TASK DESCRIPTION.
Only one span of the listing below is wanted: the lines from the one with "Like sebnembozoklu's comment" through the one with "Task: Sort by 35th Percentile column", reproduced exactly, both ends kept.

INFORMATION SHOWN.
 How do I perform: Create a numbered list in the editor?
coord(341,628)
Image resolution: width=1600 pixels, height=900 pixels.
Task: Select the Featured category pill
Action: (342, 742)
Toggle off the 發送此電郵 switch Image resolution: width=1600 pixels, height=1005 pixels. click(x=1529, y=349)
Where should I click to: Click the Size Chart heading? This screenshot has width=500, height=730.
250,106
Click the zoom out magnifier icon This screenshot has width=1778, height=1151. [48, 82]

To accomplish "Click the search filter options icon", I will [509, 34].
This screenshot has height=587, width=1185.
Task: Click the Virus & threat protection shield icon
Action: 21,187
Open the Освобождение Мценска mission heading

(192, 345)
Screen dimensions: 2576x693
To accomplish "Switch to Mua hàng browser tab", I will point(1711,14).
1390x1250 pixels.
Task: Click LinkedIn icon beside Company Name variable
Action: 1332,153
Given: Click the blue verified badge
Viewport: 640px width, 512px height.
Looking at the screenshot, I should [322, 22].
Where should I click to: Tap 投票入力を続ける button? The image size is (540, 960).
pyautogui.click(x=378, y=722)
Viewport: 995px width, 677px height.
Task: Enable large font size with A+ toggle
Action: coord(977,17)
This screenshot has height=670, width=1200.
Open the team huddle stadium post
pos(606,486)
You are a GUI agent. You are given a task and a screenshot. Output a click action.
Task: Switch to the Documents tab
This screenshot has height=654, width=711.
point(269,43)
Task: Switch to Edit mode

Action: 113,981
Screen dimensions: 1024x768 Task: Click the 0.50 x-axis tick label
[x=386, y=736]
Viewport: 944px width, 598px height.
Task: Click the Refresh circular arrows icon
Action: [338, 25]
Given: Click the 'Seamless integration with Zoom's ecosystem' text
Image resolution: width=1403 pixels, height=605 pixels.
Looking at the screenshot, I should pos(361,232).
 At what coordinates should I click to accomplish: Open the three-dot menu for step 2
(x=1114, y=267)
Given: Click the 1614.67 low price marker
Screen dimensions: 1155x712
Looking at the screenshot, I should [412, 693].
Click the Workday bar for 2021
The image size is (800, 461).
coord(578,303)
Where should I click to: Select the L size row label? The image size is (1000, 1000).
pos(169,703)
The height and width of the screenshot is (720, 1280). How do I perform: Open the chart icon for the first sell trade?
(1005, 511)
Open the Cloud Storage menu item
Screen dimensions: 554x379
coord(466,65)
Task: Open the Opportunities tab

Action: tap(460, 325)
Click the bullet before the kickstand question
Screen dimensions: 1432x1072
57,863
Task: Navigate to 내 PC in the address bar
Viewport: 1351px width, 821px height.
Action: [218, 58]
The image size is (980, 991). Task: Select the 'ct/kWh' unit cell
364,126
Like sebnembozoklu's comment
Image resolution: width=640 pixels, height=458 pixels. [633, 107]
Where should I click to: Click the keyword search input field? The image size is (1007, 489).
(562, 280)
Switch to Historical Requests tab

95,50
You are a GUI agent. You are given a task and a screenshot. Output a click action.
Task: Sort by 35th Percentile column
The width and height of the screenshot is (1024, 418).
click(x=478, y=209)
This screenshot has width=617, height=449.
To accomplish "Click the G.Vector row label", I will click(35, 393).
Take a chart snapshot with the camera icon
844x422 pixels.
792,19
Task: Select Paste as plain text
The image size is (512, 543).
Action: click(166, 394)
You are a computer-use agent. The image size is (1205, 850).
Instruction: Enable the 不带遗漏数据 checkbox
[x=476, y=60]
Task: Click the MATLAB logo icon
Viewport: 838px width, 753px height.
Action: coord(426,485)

RESPONSE.
Like sebnembozoklu's comment
Image resolution: width=640 pixels, height=458 pixels. [633, 107]
Where should I click to: Click the keyword search input field? The image size is (1007, 489).
(562, 280)
Switch to Historical Requests tab

95,50
You are a GUI agent. You are given a task and a screenshot. Output a click action.
Task: Sort by 35th Percentile column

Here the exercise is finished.